#### EXPLORE THE MATERIAL:
(a) Please reproduce verbatim the part of the Sha Dhok Tsoe recipe that opens with the words containing "This style of" and closes with "Roast Cut )".
(b) According to the Sha Dhok Tsoe recipe, what does "Rang Kho Rang Sim" mean?

#### EXCERPTED PASSAGE:
Sha Dhok Tsoe (Rang Kho Rang Sim)  

This style of cooking meat is called “Rang Kho Rang Sim” meaning its cooked in its own juices thus retaining all its flavors. Tibetans love eating boiled meat and the word “Rang Kho Rang Sim” is almost uttered as something precious and unfathomable. It’s a recipe treasured by few only because most people fear the meat will burn if not enough water is added to it. The trick is to manage a medium low heat that’ll cook the meat very slowly. Once you get the hang of it, its really easy. I make this with all kinds of meats but my favorite remains beef.

Ingredients

21/2 – 3 lbs Beef    (Top Round or Roast Cut )

2 Stalks Celery (cut into 3 inch pieces)

3 Stalks Scallion (cut into 2 inch pieces)

#### RECORDED INFORMATION:
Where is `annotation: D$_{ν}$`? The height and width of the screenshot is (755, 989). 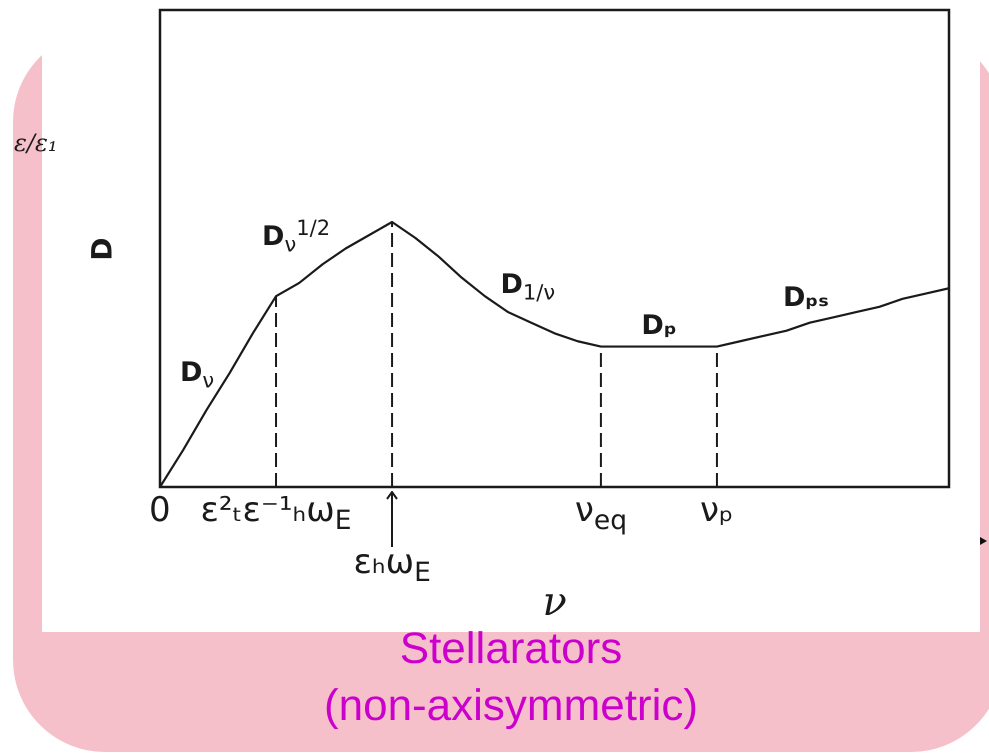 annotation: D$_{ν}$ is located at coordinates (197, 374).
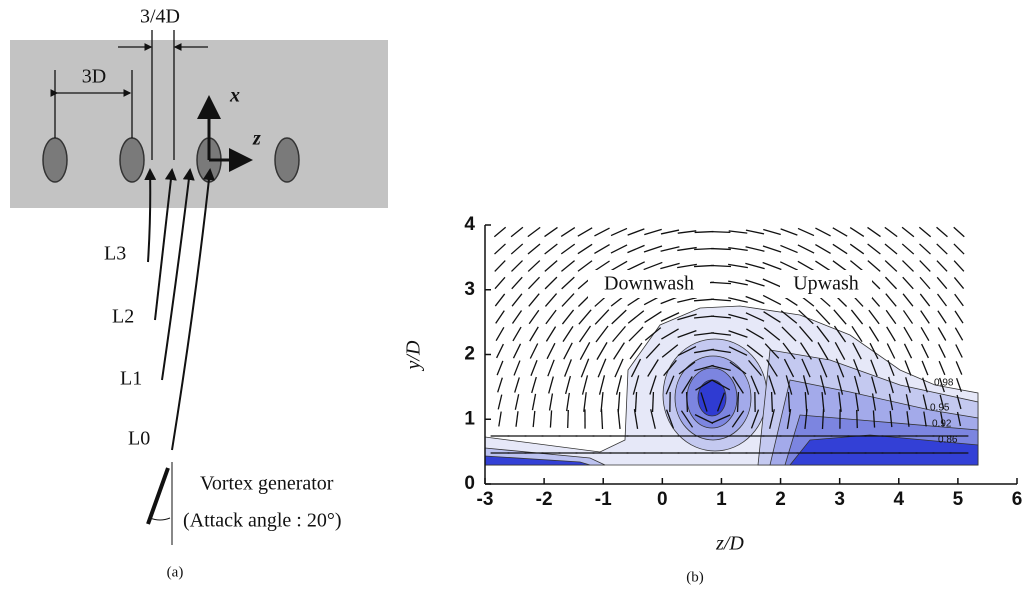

#### SOLUTIONS TO THE TASKS:
(a)
This style of cooking meat is called “Rang Kho Rang Sim” meaning its cooked in its own juices thus retaining all its flavors. Tibetans love eating boiled meat and the word “Rang Kho Rang Sim” is almost uttered as something precious and unfathomable. It’s a recipe treasured by few only because most people fear the meat will burn if not enough water is added to it. The trick is to manage a medium low heat that’ll cook the meat very slowly. Once you get the hang of it, its really easy. I make this with all kinds of meats but my favorite remains beef.

Ingredients

21/2 – 3 lbs Beef    (Top Round or Roast Cut )

(b) It means the meat is cooked in its own juices, so it keeps all its flavors.